◆ YOUR ASSIGNMENT ◆
Please copy the passage below about three-sport athletes word for word, between "Title 9 provided" and "moniker for generations.", inclusive.

◆ PASSAGE SHOWN ◆
▶
Title 9 provided parallel opportunities for girls to be three-sport athletes.  Their variants include volleyball, gymnastics, basketball, softball, track, and soccer.  And today we add girls wrestling. 

Three-sport athletes were the backbone of a high school’s athletic teams.  Their athleticism and natural gifts allowed them to be starters at each of the school’s developmental level teams if not immediately on the varsity team.  Three-sport varsity athletes carried the Big Man/Woman On Campus moniker for generations.

Most three-sport athletes were not stars.  In fact, this high percentage were yeoman athletes and bench jockeys who played both for their love of the sport and a personal desire to be on their various teams.  Team membership, even just sitting the bench, was a big deal.

Winning became all that mattered.

In the 1990s our high school’s athletic leadership constructed a competitive scenario answering the question, “what is the optimal combination of athletes for a championship team”.  We considered three categories of athletes, boys and girls, and used basketball as our scenario sport.  A gifted athlete had five skill sets.  They were skilled ball handlers, shot with consistent accuracy, jumped high, had real foot speed, and were always aware of everyone on the court.  A highly competitive athlete had three or four of the five skill sets.  A good athlete had two or three of the five skill sets.

Given this scenario, if a basketball team had four gifted athletes and one highly competitive athlete, we believed a team was on track to a conference championship and WIAA play offs.  If a team had three gifted and two highly competitive athletes, they were championship contenders.  If a team had one gifted athlete, two highly competitive athletes, and two good athletes, they could make a good showing on game night. 

The scenario was premised on averages and the natural abilities of athletes. This scenario worked for decades.  Our school parlayed this scenario into state championships and multiple trips to the state tournament.  It worked until making a good show and being contenders were not good enough for parents of athletes.  The scenario, based on the skill sets athletes naturally brought to the team, worked until the obsession to win overrode the usual distribution of gifted, highly competitive, and good athletes.

The edge.

Gifted athletes are just that, naturally gifted.  Coaching and training do not create total giftedness.  However, for highly competitive athletes, foot speed, hand/eye coordination, and perceptiveness can be honed with coaching and training.  Ball handling and shooting skills also can be improved with coaching.  Specific skill sets can be improved.  The obsession to improve the skill sets of highly competitive athletes became the death knell for three-sport and bench jockey athletes.

The championship scenario changed when multi-sport athletes committed to the edge of improving their skills in just one sport and and became year-round athletes in that sport only. 

The championship scenario changed with commercial coaching and training.  Lay coaches grow athletic skills sets, but professional or commercial coaching and training add a new and higher level of skill set development.  A niche industry developed in specific sport training centers, clinics, and practice facilities. 

The championship scenario changes when a one-sport athlete competes on a regional or national level not just within the local community or athletic conference.  They are exposed to a higher level of competition amongst other highly competitive athletes who hold the same goal – personal improvement.  Elite training and competition are gifted and talented education in sports.
◀
◆ PROVIDED MATERIAL ◆
▶
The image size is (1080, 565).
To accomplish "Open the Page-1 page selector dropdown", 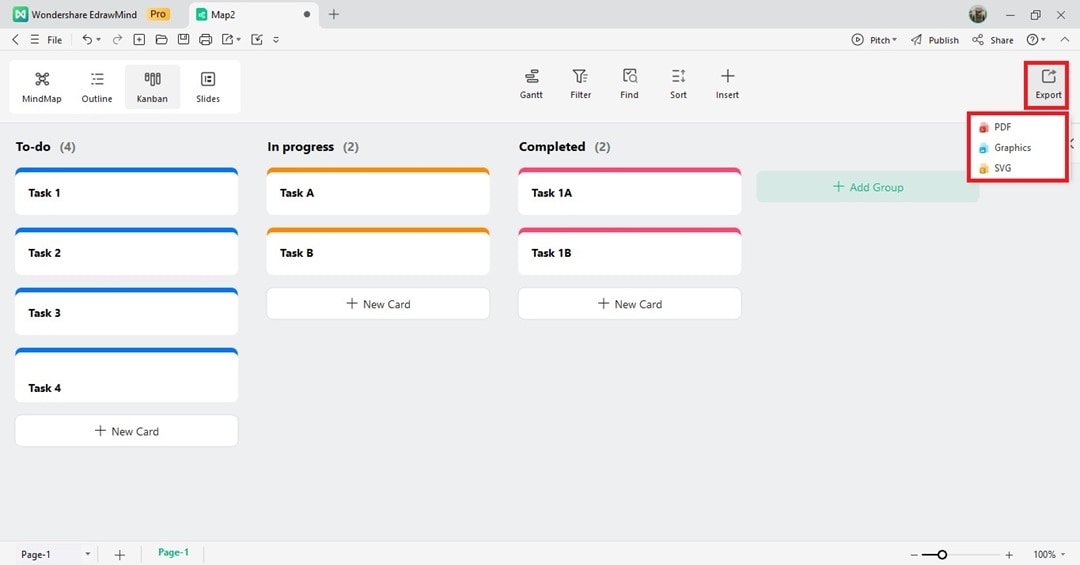I will (x=88, y=554).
◀
◆ COMPLETED TASK ◆
Title 9 provided parallel opportunities for girls to be three-sport athletes.  Their variants include volleyball, gymnastics, basketball, softball, track, and soccer.  And today we add girls wrestling. 

Three-sport athletes were the backbone of a high school’s athletic teams.  Their athleticism and natural gifts allowed them to be starters at each of the school’s developmental level teams if not immediately on the varsity team.  Three-sport varsity athletes carried the Big Man/Woman On Campus moniker for generations.